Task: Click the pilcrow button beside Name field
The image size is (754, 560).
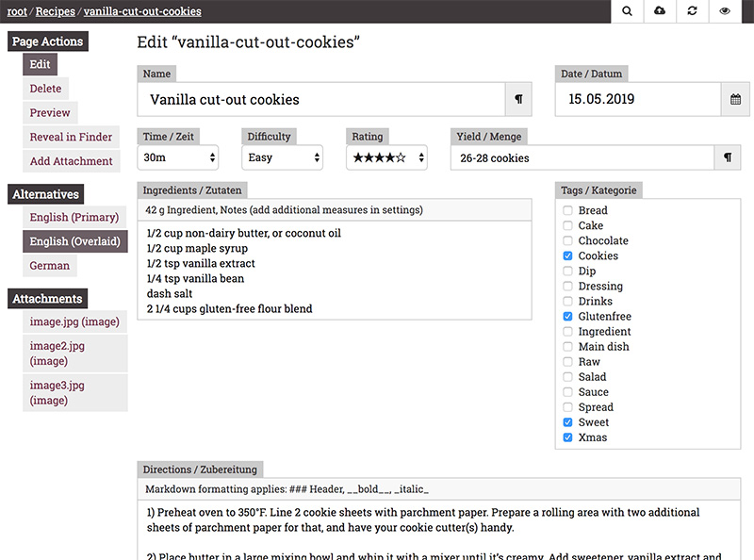Action: tap(518, 99)
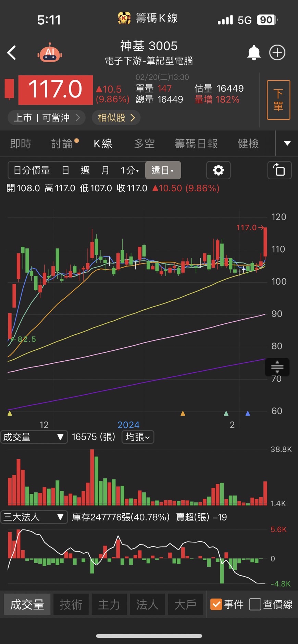Enable the 查價線 checkbox
The image size is (298, 644).
click(255, 604)
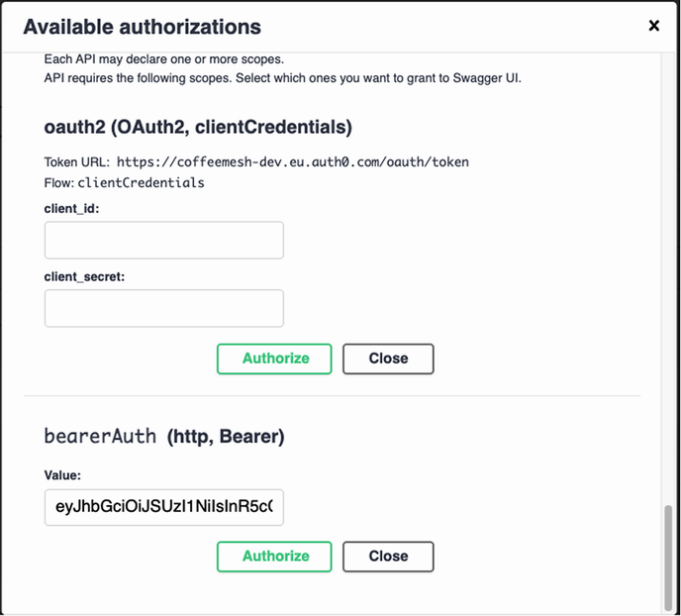The height and width of the screenshot is (616, 681).
Task: Click the 'Each API may declare' sentence
Action: [x=163, y=59]
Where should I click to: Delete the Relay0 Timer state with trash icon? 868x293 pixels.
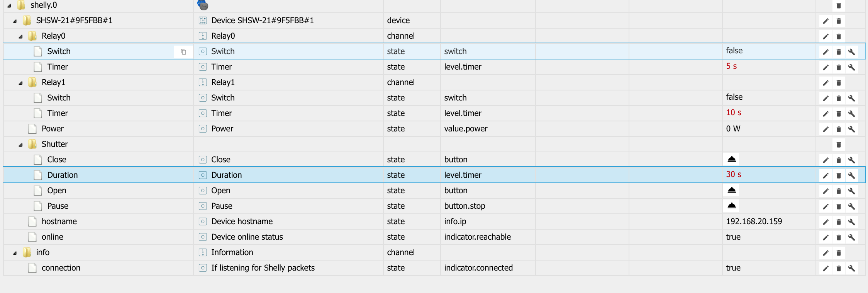[x=839, y=67]
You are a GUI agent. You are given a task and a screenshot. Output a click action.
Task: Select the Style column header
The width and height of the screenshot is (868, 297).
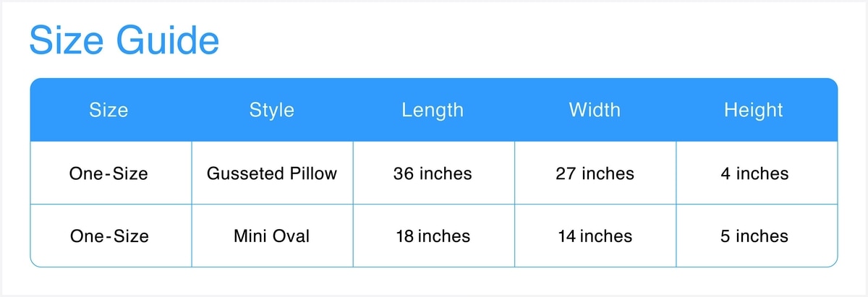[x=272, y=110]
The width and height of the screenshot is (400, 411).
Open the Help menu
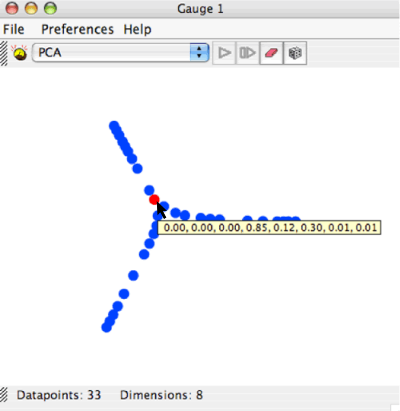137,29
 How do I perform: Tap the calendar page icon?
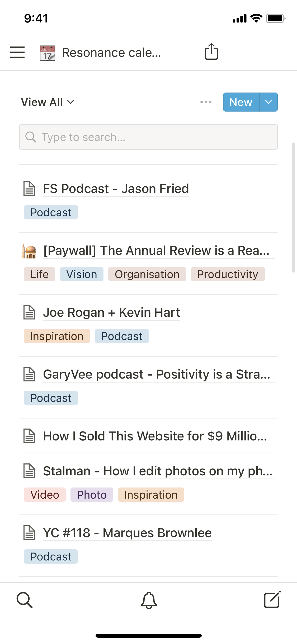[x=48, y=53]
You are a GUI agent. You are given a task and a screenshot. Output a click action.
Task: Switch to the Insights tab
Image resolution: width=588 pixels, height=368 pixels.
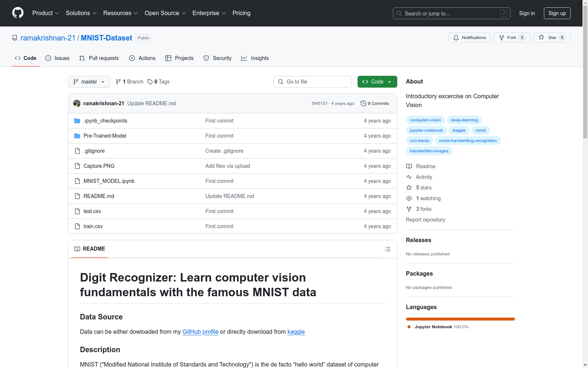click(255, 58)
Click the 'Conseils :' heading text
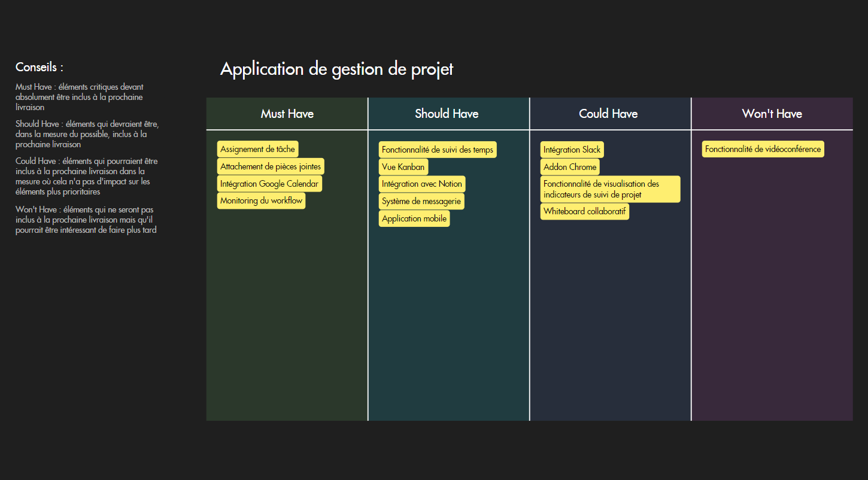This screenshot has width=868, height=480. point(40,67)
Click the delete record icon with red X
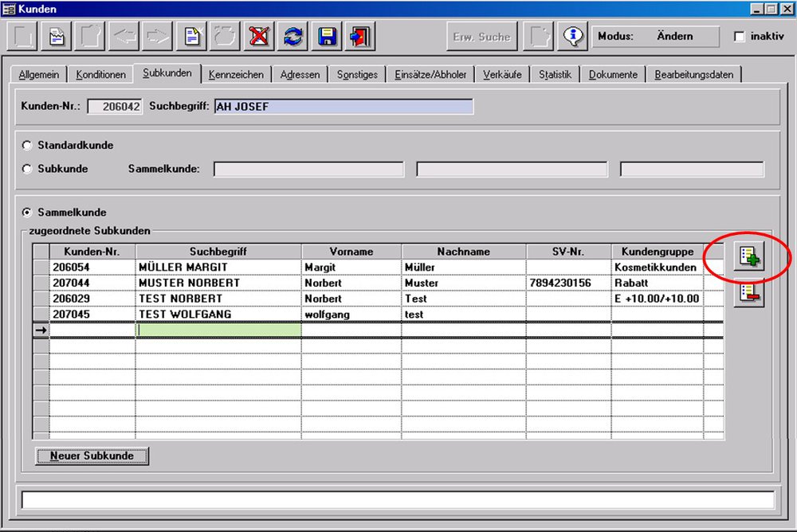797x532 pixels. [x=259, y=37]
^^^^^^^^
* Task requirements
Retype all the records exactly and keep out every picture.

* Your solution
Task: Click the pilcrow button beside Name field
The image size is (754, 560).
Action: tap(518, 99)
Enable the 查價線 checkbox
The image size is (298, 644).
click(255, 604)
The height and width of the screenshot is (616, 681).
Task: Click the 'Each API may declare' sentence
Action: [x=163, y=59]
Where should I click to: Delete the Relay0 Timer state with trash icon? 868x293 pixels.
[x=839, y=67]
You are a GUI agent. You are given a task and a screenshot. Output a click action.
Task: Select the Style column header
The width and height of the screenshot is (868, 297).
[x=272, y=110]
The width and height of the screenshot is (400, 411).
Open the Help menu
137,29
 How do I perform: Tap the calendar page icon?
[x=48, y=53]
You are a GUI agent. You are given a task and a screenshot. Output a click action.
Task: Switch to the Insights tab
Image resolution: width=588 pixels, height=368 pixels.
click(255, 58)
Click the 'Conseils :' heading text
This screenshot has width=868, height=480. point(40,67)
Click the delete record icon with red X
797x532 pixels. [x=259, y=37]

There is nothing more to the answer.